The negative effects of drinking at Christmas

Excessive drinking at any time of year puts you at risk of both short term and long-term health conditions, some of which can be extremely serious. These include heart disease, liver disease, stroke, brain damage, nervous system damage and certain kinds of cancer such as mouth, throat and breast.

And since we tend to drink more at Christmas than at any other time of year, it’s important to consider the negative effects of drinking at Christmas, which can really put a dampener on your festive season.

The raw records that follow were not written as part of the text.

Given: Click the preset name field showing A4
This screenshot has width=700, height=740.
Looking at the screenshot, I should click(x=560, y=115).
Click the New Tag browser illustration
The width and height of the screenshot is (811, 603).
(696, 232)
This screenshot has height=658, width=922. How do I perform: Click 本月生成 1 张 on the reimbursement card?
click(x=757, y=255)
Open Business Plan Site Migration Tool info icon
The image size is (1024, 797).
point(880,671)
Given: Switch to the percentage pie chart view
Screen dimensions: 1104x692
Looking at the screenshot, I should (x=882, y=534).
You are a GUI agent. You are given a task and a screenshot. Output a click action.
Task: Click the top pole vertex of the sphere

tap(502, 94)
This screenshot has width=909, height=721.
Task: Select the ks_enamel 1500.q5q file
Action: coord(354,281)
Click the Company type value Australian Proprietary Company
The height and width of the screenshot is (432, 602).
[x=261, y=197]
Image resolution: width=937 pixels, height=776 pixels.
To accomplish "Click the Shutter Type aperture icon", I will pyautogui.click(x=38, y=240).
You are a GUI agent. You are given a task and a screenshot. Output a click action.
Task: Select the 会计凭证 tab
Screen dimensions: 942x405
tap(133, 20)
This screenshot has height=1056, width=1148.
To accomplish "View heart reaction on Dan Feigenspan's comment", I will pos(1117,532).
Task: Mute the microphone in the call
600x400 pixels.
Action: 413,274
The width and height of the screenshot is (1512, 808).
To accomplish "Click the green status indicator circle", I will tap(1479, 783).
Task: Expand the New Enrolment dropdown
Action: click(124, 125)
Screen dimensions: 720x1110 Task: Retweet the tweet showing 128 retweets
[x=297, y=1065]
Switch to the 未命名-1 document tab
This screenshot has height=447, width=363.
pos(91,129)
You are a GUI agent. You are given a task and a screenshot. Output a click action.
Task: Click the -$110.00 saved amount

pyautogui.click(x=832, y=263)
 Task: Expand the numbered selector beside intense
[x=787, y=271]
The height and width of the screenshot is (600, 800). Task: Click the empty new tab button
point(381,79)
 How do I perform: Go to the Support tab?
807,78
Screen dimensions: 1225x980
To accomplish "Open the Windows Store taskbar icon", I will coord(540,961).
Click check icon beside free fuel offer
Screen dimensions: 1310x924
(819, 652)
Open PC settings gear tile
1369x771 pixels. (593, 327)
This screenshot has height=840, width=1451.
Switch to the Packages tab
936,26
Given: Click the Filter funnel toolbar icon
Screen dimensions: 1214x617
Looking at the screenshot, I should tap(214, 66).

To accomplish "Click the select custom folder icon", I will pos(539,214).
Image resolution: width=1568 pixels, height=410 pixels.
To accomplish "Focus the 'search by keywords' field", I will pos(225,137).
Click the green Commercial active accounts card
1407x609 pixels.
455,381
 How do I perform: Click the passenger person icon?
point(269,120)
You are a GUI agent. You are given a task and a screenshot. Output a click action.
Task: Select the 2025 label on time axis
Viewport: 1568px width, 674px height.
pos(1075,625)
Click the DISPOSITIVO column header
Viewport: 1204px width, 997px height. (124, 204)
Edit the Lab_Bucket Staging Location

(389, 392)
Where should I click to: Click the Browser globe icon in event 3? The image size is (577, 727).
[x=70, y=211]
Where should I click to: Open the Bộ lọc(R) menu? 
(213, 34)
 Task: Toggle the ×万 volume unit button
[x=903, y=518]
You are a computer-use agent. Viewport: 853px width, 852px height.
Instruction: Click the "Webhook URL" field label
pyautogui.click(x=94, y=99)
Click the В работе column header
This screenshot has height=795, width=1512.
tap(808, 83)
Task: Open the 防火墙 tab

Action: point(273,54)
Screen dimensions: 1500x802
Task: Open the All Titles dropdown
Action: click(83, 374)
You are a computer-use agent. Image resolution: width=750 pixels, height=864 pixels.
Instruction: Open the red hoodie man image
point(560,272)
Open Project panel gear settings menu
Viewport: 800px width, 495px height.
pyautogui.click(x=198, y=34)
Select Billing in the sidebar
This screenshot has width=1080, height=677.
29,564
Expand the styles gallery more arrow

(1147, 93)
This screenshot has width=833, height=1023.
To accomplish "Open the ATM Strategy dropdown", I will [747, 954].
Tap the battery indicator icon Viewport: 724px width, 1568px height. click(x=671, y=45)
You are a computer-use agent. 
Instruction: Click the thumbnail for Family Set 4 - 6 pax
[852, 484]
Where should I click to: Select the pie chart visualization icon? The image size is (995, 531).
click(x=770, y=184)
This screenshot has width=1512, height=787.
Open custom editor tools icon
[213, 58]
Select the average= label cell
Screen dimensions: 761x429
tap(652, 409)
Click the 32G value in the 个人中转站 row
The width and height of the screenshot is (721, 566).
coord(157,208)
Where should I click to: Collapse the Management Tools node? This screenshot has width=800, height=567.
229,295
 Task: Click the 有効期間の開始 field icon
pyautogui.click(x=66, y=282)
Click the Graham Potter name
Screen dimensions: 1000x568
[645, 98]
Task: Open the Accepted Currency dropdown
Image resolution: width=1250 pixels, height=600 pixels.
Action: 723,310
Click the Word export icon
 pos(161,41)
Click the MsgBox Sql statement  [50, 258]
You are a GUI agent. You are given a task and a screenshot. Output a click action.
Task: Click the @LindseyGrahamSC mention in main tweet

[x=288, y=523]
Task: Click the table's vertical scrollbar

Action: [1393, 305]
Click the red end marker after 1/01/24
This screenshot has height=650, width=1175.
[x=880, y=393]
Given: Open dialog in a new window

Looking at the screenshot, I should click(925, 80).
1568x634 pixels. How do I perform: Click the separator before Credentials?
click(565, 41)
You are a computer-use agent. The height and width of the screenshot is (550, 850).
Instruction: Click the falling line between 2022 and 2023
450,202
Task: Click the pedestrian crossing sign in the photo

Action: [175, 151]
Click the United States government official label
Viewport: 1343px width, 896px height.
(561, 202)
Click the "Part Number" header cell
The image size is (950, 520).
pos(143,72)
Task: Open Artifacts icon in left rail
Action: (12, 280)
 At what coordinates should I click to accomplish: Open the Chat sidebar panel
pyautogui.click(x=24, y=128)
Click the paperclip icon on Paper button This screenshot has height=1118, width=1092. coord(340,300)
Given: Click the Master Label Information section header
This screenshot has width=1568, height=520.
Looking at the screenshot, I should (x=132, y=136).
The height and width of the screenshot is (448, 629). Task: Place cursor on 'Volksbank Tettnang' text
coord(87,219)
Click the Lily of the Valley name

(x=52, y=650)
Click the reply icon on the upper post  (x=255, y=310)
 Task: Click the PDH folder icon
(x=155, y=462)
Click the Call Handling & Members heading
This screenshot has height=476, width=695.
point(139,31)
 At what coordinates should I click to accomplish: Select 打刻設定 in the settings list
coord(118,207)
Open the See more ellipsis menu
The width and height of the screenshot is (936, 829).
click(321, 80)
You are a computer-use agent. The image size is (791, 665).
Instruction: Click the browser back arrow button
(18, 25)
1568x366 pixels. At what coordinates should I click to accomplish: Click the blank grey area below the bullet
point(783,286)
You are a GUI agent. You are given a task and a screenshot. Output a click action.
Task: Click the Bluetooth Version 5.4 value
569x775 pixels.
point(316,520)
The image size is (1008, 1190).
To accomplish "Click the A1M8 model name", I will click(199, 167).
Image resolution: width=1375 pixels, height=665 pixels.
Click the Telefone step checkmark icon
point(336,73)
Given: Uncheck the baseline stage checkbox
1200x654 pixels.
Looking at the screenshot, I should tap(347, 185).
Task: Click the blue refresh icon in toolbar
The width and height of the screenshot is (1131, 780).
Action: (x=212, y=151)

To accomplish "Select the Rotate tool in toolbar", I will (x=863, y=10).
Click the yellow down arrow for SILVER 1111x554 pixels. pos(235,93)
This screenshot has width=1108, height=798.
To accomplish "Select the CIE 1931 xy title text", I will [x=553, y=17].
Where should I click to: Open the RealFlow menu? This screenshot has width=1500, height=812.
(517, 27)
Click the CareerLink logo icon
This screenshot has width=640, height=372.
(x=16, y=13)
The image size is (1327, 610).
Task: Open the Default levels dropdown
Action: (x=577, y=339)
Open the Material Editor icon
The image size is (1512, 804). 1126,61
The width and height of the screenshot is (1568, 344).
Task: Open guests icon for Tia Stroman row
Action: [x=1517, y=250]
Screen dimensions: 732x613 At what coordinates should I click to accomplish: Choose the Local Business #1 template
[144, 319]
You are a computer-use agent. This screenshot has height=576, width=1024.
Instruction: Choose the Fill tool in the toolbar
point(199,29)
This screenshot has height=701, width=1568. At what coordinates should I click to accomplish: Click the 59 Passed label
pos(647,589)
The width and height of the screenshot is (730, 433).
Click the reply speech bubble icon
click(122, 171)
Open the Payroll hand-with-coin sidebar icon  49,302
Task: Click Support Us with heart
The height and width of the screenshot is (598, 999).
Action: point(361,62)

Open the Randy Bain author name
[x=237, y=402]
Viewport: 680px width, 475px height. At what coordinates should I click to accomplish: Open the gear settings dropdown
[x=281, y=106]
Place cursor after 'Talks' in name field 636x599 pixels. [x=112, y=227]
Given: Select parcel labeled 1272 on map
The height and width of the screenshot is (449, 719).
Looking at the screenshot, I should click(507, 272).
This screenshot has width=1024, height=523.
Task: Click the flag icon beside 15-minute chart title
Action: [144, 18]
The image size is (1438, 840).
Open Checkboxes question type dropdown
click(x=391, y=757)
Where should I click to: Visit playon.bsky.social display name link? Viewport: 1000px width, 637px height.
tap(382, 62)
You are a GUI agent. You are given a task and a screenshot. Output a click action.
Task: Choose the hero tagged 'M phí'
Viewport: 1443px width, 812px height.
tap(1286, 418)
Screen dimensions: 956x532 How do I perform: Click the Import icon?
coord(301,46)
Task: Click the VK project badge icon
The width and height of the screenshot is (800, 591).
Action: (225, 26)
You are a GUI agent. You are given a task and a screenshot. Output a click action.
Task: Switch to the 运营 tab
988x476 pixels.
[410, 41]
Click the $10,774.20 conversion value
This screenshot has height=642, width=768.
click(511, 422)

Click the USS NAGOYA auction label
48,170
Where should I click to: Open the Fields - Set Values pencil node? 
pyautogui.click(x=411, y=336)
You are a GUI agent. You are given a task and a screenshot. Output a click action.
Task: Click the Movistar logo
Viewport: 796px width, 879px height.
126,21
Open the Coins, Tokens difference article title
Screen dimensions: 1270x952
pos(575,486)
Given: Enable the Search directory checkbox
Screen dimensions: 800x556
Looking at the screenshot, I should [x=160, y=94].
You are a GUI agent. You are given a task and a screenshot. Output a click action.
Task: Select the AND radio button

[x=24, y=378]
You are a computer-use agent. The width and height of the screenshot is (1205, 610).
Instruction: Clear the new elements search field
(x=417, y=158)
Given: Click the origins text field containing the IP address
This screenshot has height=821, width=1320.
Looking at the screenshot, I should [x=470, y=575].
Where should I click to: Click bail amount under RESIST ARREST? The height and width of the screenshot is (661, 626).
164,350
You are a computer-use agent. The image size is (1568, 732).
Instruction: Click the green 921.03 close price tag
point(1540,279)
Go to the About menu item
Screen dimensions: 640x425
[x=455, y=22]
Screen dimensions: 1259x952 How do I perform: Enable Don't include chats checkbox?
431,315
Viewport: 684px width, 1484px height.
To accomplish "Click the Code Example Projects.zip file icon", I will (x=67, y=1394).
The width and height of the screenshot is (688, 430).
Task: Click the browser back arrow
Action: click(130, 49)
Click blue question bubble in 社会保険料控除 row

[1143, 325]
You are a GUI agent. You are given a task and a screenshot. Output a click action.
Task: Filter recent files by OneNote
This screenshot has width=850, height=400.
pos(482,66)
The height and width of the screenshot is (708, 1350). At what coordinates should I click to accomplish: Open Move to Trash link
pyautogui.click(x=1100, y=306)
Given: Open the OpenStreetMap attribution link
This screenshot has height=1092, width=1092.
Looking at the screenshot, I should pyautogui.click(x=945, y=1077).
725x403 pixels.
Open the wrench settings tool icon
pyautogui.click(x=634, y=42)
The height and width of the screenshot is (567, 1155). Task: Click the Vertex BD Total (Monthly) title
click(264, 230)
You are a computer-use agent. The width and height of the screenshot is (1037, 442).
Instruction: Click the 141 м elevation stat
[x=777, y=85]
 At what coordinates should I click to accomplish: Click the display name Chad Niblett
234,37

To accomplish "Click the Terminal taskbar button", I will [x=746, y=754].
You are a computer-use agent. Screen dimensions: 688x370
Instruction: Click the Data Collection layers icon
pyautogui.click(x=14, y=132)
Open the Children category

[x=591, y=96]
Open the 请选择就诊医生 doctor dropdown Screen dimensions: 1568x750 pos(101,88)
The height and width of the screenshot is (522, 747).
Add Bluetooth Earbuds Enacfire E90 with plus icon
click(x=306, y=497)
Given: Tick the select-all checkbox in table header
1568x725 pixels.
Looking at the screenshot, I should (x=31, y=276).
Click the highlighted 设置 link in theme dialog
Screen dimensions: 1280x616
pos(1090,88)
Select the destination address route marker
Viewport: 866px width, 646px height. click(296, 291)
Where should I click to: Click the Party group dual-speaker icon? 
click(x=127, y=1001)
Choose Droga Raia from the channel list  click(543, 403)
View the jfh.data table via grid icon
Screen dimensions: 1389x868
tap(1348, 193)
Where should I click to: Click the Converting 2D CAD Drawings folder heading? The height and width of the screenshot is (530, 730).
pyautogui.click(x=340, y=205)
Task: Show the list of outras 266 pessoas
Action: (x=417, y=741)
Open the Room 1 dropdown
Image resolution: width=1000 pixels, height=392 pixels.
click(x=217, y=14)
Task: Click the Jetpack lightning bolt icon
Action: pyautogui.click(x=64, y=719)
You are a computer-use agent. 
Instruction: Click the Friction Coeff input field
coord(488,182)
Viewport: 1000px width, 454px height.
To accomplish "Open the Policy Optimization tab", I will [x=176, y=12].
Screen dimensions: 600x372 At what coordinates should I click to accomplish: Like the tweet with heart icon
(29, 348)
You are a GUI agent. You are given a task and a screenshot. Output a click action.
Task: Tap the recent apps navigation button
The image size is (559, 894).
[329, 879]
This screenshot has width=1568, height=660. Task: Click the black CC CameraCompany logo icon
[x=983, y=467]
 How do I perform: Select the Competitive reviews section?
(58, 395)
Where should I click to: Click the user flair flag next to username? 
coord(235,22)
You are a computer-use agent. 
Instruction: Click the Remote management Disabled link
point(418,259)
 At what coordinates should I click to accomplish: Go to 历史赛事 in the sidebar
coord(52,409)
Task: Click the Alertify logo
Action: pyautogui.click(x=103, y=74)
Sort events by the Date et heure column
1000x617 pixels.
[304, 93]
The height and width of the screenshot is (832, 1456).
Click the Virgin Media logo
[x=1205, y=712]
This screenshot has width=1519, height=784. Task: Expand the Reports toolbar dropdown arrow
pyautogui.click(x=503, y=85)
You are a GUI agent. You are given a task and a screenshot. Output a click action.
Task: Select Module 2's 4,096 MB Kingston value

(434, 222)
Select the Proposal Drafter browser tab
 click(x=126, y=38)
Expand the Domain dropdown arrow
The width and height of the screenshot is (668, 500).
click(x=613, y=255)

Multiple studies have shown excessive alcohol consumption to be one of the most common migraine triggers. Beverages such as red wine can put you at greater risk of suffering intense throbbing pain in the front or side your head. There is a wide range of effective migraine relief medications available from Express Pharmacy to help get you through the Christmas period.

Weight gain

On average, UK adults gain an extra 1.3 pounds during the holiday season, as we tend to see December as a time of indulgence. Alcohol is a major contributor to winter weight gain, putting you more at risk of conditions such as type 2 diabetes and heart disease. More and more people are turning to weight loss medications like Xenical and Mysimba to help them shed excess pounds quickly and safely.

Erectile Dysfunction

One of the negative effects of drinking at Christmas for men is an increased risk of erectile dysfunction. This is often a result of a poorer diet, increased drinking habits, lack of physical activity and sometimes even Christmas-related stress. With this in mind, it is hardly surprising that sales of impotence medications like Sildenafil and Viagra double in the run-up to Christmas.

Guidelines for drinking at Christmas

Staying health conscious in your drinking habits over the festive period is, of course, partly about knowing how much to drink at Christmas, and knowing the up-to-date unit limits for men and women (14 units a week.) However, it isn’t just about knowing how much to drink at Christmas. There are other factors to consider.

Do your research

In order to encourage yourself to drink responsibly this December, brush up on the negative effects of drinking at Christmas. Hearing statistics such as alcohol being a causal factor in over 60 medical conditions will help you understand the importance of moderation.

Take days off

Even though it’s Christmas, you should still abstain from drinking on most days. Give yourself a rule to follow that you will spend more days of the week not consuming alcohol than you do actively drinking.

Drink plenty of water

Drinking plenty of water between alcoholic drinks helps your body clear out alcohol. In fact, it’s estimated that your body needs four-parts water for every one-part alcohol.

Watch your urine

If your urine is a dark amber colour or smells strongly, this is a clear sign that your body is dehydrated and needs more water, less alcohol.

Drink slowly

Drinking slowly gives your body, and particularly your liver, more time to metabolise and flush toxins from your body.

Never drink on an empty stomach

Drinking without eating floods your body with alcohol, forcing your liver to work particularly hard. Carbohydrates and fats are the best food groups for absorbing alcohol effectively, helping you line you stomach and avoid a hangover. By allowing food to absorb alcohol, there remains less alcohol for your body to absorb.